I made a library a while ago that dealt with this sort of thing, so I dug out a couple of handlers from it and checked it still works (in High Sierra). Despite my undying protestations against using Finder for anything AppleScript related except telling it to quit, I actually elected to use it for this task because it can enumerate a folder structure recursively with entire contents (if one knows how to use it optimally—I wrote a post about this a while ago outlining the principles of this), and because it allows one to enumerate scriptable applications that need not be running processes: every application file class object in Finder has the has scripting terminology property too.
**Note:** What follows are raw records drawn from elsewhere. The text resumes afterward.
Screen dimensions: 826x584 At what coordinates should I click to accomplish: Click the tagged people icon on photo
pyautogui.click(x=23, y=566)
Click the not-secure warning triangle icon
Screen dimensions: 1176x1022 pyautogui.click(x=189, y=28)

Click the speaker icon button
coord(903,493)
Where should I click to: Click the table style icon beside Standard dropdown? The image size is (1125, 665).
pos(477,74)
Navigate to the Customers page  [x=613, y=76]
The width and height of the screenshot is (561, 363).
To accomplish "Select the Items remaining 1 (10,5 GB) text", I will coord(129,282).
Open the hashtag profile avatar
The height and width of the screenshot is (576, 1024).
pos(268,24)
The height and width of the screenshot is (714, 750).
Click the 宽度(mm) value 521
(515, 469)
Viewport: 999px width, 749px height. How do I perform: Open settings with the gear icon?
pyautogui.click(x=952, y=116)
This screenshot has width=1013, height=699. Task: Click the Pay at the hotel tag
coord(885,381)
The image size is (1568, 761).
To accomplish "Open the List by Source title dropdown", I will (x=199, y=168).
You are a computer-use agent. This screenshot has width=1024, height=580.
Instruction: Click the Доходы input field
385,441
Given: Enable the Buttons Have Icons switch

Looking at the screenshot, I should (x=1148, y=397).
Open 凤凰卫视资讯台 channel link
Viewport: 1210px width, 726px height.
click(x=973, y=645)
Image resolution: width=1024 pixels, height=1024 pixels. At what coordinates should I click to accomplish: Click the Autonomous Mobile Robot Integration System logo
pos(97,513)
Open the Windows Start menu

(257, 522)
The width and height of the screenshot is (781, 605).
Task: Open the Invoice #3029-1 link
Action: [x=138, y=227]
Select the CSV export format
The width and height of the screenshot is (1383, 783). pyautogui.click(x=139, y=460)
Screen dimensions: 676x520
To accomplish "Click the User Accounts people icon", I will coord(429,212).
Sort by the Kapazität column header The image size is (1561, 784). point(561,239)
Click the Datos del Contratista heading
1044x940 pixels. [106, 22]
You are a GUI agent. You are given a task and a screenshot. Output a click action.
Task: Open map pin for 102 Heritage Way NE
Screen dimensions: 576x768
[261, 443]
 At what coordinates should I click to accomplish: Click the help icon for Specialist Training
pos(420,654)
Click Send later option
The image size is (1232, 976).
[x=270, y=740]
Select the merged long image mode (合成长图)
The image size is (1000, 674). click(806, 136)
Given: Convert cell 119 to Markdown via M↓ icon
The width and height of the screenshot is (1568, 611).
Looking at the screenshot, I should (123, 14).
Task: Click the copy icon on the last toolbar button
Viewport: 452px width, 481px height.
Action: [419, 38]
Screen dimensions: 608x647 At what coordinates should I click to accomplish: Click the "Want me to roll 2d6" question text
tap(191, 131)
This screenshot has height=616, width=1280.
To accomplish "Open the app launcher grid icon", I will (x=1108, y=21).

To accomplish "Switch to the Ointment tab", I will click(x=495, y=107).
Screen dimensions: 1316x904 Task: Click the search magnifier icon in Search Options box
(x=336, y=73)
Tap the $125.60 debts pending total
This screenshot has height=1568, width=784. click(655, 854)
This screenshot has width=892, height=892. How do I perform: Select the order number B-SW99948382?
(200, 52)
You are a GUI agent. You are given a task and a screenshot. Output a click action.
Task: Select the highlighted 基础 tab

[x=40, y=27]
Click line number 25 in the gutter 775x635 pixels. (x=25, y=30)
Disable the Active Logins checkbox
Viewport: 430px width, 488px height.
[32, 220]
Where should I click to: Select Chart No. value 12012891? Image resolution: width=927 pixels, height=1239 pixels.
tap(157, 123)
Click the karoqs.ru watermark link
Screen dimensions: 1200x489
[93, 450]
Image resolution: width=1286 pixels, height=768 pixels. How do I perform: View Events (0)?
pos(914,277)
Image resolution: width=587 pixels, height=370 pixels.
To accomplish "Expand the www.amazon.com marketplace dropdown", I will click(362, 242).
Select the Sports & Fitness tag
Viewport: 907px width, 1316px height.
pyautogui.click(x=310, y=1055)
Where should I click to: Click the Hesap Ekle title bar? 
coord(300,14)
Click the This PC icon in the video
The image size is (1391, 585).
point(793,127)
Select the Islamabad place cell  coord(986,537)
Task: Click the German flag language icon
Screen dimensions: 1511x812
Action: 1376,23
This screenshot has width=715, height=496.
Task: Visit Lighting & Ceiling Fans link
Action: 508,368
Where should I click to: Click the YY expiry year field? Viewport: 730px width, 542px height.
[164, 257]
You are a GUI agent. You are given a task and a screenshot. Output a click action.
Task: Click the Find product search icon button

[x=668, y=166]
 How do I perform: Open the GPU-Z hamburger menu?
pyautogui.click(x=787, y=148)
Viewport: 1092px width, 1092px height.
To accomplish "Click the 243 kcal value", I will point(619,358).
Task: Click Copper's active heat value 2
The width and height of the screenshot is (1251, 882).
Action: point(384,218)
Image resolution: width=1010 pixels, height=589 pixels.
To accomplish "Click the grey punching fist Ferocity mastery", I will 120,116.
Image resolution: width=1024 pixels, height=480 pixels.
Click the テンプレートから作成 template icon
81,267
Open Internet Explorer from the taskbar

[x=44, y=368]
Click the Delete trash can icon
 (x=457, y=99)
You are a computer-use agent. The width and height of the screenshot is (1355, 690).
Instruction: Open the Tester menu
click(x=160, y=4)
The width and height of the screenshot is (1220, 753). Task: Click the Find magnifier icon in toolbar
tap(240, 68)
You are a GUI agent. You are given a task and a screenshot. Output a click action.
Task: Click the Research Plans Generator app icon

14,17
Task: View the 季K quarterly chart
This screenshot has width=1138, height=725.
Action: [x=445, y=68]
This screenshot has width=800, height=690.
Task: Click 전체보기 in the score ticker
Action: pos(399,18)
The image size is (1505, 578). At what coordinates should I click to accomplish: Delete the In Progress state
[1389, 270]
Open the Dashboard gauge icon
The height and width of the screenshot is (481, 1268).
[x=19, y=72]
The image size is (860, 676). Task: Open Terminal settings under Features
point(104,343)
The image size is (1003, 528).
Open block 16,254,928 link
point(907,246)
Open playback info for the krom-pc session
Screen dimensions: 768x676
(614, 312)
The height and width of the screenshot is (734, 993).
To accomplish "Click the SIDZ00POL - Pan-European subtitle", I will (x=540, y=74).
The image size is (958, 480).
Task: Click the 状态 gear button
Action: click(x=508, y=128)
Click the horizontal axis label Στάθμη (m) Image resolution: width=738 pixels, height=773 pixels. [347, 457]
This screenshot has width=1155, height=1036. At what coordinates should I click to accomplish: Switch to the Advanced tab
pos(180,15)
On my clunky machine, the ScriptableApplications handler enumerates all scriptable applications within my /Applications directory in zero seconds, and does the same for /System/Library/CoreServices folder. These are the only two I’ve used it on, as they’re the only two that contain applications of any value to the user. If you want it to enumerate the entire hard drive, then you deserve what ensues (just don’t).
The ScriptingDictionary handler accepts a bundle identifier for the scriptable application for which you want to retrieve its .sdef file to open in Script Editor. There’s no error handling incorporated into this, so it’s not idiot-proof. If you pass it an application name, or a bundle identifier for an application that isn’t scriptable, it will throw an error. Like a lot of things, failure is the worst case scenario when calculating efficiency of an algorithm, as it only knows it has failed after checking every possibility. But if you pass it an option it can succeed with, it’ll do so reasonably quickly (about a second, maybe two). It only searches for .sdef files currently, so it will actually fail trying to get Script Editor’s dictionary file.
property directory : path to applications folder
use Finder : application id "com.apple.Finder"
property folder : a reference to folder (a reference to directory)
property contents : a reference to (my folder)'s entire contents
property list : missing value
on ScriptableApplications at path
local path
set my directory to the path as POSIX file
set my list to a reference to application files in its contents
script
property parent : my list
property id : my id
property key : my has scripting terminology
end script
tell the result
repeat with A in (a reference to id)
set [[x], key] to key's [it, rest]
if not x then set A's contents to false
end repeat
return id's text
end tell
end ScriptableApplications
on ScriptingDictionary for bundleid
local bundleid
set my directory to folder "Contents:Resources:" in ¬
application file id bundleid as alias
set my list to a reference to files in its contents
set my text item delimiters to linefeed
script
property parent : my list
property name : my name
property key : my name extension as text
end script
tell the result
set my text item delimiters to "sdef"
set i to the number of paragraphs in the key's first text item
set f to item i of the name
if f does not end with ".sdef" then return false
return file f in the folder directory as alias
end tell
end ScriptingDictionary
return ScriptableApplications at "/Applications"
tell application id "com.apple.ScriptEditor2" to open my (ScriptingDictionary for "com.apple.Reminders")
Whether this will work or not in Catalina is not something I’ll be in a rush to attend to, as I don’t use Catalina except for development, and I use Swift to do this job now. Although, I also just found this handler I wrote in AppleScriptObjC but never really used it:
to readSDEF for id
local id
(NSString's stringWithContentsOfFile:(firstObject() in ((NSBundle's ¬
bundleWithIdentifier:id)'s pathsForResourcesOfType:("sdef") ¬
inDrectory:(missing value)))) as text
end readSDEF
You’d need to add suitable headers to import Foundation and declare/define the two classes, but that can obviously replace the vanilla handler above very easily.